Tea drinker/ Image: Unsplash
Image: Unsplash

Is it time to put the kettle on? Why you should be a habitual tea drinker

Many of us enjoy the lovely ritual of drinking tea, especially in the cold winter months, but did you know that this could help you live longer? Recent research, which investigated 100,000 individuals, has shown that those who enjoy a regular cup of tea lived a year and a half longer on average than those who do not. In this particular study, a habitual tea drinker was classed as an individual who drinks tea at least three times a week. Not only this, but the research showed that regular tea drinkers have half the risk of having a fatal heart disease.

This research was carried out in China where green tea is the most popular of all the teas, but other teas have also been said to have a similar effect. Scientists believe that these extraordinary effects stem from compounds called polyphenols which are present in tea. Because our bodies do not store these beneficial compounds for long periods of time, regular tea drinking ensures they are in our systems often enough to create a positive impact.

If you fancy a brew on campus, Warwick Northern Society run an event termed ‘Brew and Banter’ roughly twice a term

Health benefits aside, drinking tea can be a great way to relax and catch up with friends. Whether you choose to invite them round or meet at a local coffee shop, the act of chatting over a cup of tea can often help to reconnect as well as de-stress.

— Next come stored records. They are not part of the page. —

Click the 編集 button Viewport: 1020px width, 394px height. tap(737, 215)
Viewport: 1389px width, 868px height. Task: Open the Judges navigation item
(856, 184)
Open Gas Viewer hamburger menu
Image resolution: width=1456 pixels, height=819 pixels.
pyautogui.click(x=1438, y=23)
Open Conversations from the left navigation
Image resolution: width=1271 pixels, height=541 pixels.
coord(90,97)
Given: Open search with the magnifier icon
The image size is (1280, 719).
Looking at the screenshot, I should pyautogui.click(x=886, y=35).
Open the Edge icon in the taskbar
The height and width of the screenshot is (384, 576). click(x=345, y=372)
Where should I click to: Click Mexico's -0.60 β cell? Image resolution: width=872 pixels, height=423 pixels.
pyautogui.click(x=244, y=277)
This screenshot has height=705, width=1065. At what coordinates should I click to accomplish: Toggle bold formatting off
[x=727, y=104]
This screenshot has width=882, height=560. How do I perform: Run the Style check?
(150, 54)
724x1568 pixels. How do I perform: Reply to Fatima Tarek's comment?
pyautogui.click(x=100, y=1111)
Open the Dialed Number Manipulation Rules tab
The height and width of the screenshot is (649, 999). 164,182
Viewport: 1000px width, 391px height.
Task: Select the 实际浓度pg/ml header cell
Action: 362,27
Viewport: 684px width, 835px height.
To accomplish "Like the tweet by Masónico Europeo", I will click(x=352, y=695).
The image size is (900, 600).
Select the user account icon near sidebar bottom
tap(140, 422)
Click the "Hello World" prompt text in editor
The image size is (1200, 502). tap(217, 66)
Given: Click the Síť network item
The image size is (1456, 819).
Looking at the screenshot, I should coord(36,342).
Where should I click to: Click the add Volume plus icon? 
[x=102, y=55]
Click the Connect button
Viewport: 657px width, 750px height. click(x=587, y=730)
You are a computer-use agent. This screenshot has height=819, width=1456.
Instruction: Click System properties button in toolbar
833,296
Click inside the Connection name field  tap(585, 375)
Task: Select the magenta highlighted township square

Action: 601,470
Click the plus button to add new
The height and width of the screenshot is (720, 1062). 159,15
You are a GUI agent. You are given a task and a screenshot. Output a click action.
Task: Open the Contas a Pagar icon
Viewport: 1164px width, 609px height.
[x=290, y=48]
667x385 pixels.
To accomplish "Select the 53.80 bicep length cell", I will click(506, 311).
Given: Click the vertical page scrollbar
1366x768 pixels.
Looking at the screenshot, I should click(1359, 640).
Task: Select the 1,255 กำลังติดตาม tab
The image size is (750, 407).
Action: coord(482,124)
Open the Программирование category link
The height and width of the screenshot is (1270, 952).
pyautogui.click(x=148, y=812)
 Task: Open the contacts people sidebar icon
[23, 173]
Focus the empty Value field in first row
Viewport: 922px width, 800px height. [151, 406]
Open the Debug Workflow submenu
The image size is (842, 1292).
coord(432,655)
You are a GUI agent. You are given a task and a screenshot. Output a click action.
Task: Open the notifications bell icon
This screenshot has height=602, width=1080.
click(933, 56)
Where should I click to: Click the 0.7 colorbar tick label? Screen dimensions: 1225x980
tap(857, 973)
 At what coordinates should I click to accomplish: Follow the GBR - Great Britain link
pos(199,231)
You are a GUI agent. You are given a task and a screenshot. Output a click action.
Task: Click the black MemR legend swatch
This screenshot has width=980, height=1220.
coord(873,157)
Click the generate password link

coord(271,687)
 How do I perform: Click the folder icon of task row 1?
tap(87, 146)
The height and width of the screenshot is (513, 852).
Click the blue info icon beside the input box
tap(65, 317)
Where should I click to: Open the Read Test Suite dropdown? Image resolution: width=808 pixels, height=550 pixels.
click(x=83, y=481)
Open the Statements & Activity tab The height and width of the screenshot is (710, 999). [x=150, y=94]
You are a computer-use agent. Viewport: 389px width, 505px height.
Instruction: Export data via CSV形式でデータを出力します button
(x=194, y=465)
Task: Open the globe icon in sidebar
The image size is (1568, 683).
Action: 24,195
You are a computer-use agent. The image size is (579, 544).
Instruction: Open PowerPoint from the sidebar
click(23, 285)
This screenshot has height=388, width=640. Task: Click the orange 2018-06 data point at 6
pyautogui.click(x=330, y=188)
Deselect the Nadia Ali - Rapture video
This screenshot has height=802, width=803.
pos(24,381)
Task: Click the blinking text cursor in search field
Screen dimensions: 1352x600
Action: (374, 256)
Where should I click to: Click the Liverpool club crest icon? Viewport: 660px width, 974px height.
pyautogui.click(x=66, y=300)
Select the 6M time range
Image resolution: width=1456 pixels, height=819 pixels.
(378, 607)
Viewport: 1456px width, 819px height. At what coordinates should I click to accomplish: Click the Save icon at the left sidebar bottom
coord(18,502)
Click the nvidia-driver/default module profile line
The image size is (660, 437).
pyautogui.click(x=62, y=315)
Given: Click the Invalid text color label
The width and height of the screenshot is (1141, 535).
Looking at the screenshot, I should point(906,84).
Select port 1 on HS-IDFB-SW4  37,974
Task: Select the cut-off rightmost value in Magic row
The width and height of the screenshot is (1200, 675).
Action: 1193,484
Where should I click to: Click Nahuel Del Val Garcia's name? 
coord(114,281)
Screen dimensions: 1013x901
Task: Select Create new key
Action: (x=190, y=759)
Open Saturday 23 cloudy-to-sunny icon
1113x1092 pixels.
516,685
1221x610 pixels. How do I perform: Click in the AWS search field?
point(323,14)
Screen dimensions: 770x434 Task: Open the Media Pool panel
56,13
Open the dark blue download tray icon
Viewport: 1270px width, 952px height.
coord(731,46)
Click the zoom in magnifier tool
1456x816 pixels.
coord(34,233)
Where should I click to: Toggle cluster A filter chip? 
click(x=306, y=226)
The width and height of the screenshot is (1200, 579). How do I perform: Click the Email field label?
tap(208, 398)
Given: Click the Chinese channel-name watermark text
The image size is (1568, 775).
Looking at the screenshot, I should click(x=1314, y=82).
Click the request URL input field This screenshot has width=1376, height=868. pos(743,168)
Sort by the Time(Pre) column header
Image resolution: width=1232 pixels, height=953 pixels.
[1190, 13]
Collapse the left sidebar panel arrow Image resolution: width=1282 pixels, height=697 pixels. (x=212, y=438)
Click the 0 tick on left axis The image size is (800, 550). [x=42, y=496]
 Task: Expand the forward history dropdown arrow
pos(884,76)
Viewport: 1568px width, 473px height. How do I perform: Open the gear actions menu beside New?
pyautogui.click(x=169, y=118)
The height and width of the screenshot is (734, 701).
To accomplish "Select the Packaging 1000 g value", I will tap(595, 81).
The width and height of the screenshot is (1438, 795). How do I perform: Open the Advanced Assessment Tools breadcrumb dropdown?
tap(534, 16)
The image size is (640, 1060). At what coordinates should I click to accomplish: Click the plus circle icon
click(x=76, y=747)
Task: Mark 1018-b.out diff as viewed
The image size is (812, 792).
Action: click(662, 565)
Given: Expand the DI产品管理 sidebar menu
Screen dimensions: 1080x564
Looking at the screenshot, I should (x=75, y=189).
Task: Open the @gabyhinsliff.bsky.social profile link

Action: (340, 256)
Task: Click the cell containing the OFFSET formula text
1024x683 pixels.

Sharing time and offering a cup of tea might just be the best way to combat loneliness! For this particular reason, the Samaritans have created an event called ‘Brew Monday’ where people can host a tea drinking event, which also allows them to have a chat with their friends, colleagues and neighbours to raise some money.

To help with this, they offer a free fundraising kit which includes posters which you can use to advertise the event. All the proceeds you can raise go directly towards the charity which is there to listen to anyone going through a tough time.

If you fancy a brew on campus, Warwick Northern Society run an event termed ‘Brew and Banter’ roughly twice a term. This is a great way to meet new people whilst sharing a cup of tea or two.

So, maybe it’s time we all try to incorporate tea, and especially green tea, into our daily lives

With over 75 million cups of tea being drunk in the UK daily, for many of us this has become a habit. However, the availability of tea is much different now from when it first arrived in the UK in the mid-17th century. When it first came about, tea was often smuggled and sold at huge prices, meaning only the extremely wealthy could afford it. Following many years of reducing taxes and creating trades, a huge variety of tea is now available at every supermarket.

This being said, simple green tea has been associated with the most health benefits out of all the different types. Alongside with the benefits already mentioned, green tea can improve brain function, kill certain types of bacteria and lower your risk of Type 2 diabetes. So, maybe it’s time we all try to incorporate tea, and especially green tea, into our daily lives!